:: Problem statement ::
Once the line with "Where should I click to: Click the pink" is found in the entries below, print it and each following line exactly, stopping after the line with "Task: Launch Core Temp from the desktop"; print nothing else.

:: Dataset entries ::

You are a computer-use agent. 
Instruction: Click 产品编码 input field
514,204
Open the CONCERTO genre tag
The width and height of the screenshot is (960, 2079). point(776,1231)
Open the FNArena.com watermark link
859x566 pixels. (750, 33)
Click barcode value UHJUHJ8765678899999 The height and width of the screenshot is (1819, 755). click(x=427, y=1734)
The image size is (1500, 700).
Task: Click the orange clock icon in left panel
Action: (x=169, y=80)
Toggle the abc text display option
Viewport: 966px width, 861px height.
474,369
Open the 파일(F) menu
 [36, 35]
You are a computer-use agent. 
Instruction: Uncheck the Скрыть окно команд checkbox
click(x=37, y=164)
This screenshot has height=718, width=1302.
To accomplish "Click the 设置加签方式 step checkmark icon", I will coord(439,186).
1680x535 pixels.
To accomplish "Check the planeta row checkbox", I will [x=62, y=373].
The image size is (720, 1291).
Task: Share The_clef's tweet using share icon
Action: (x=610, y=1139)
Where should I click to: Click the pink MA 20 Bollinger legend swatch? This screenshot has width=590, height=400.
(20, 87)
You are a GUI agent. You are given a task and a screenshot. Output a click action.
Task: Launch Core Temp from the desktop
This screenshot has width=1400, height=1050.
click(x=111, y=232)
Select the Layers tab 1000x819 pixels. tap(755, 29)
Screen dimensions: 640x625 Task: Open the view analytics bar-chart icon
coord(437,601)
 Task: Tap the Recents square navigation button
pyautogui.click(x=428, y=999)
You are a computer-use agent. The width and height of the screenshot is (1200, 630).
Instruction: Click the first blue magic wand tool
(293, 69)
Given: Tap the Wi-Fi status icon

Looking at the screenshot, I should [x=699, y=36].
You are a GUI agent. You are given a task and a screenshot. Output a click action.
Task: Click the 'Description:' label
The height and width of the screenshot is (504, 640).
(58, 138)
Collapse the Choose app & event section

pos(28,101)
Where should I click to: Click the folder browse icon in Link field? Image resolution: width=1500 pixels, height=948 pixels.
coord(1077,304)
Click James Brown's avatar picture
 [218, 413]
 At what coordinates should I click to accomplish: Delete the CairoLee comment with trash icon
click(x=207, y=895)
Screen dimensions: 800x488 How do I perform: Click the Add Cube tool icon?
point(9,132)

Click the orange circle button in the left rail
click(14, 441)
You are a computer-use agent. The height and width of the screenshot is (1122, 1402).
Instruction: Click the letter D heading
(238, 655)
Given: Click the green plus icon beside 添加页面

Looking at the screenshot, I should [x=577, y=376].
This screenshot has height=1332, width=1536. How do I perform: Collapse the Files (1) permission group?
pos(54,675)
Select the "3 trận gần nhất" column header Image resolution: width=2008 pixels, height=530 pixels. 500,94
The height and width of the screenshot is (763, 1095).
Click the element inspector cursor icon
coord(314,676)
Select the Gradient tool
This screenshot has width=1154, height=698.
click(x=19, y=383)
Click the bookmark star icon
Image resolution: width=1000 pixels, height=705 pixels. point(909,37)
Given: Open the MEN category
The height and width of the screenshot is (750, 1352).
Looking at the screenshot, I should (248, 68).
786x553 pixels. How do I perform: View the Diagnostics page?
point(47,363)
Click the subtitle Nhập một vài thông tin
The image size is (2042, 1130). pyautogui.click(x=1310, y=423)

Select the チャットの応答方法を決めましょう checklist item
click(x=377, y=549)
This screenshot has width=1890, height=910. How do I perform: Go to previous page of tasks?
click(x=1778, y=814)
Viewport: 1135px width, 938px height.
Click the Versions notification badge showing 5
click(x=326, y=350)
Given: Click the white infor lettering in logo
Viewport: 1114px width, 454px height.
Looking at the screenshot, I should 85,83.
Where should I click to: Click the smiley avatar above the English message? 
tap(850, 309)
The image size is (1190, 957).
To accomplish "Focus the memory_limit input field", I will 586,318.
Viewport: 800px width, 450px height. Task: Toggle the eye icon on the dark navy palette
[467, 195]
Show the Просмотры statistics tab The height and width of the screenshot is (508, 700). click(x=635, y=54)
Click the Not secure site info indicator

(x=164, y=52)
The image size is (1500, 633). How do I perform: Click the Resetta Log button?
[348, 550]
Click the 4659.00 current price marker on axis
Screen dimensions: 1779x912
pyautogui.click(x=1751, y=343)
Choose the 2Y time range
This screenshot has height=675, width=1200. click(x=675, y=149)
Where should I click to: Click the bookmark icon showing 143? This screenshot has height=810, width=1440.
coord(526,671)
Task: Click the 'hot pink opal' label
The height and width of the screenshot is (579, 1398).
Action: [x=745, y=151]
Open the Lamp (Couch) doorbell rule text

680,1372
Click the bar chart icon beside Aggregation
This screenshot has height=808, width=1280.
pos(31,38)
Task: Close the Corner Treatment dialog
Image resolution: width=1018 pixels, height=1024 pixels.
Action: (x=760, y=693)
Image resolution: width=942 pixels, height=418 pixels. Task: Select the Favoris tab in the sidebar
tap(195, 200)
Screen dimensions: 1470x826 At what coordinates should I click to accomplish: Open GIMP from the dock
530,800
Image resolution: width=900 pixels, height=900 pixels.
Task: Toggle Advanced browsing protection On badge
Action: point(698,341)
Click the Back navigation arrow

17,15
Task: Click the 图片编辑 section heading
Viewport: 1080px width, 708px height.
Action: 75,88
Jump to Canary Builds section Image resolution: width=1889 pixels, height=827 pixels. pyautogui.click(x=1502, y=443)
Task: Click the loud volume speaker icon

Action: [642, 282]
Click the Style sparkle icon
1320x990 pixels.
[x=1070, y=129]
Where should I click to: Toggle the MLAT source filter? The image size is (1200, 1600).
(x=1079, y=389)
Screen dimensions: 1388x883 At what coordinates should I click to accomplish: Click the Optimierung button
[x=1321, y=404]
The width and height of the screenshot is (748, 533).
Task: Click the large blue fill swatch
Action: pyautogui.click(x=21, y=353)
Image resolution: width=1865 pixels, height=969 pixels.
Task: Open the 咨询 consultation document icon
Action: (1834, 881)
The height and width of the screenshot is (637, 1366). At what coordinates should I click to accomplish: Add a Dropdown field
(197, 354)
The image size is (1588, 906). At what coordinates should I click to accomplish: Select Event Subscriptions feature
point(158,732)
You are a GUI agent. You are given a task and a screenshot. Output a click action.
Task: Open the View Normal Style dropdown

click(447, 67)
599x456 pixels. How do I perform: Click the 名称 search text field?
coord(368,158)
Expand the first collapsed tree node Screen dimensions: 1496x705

:: Exercise response ::
Where should I click to: Click the pink MA 20 Bollinger legend swatch? This screenshot has width=590, height=400.
(20, 87)
You are a GUI agent. You are given a task and a screenshot. Output a click action.
Task: Launch Core Temp from the desktop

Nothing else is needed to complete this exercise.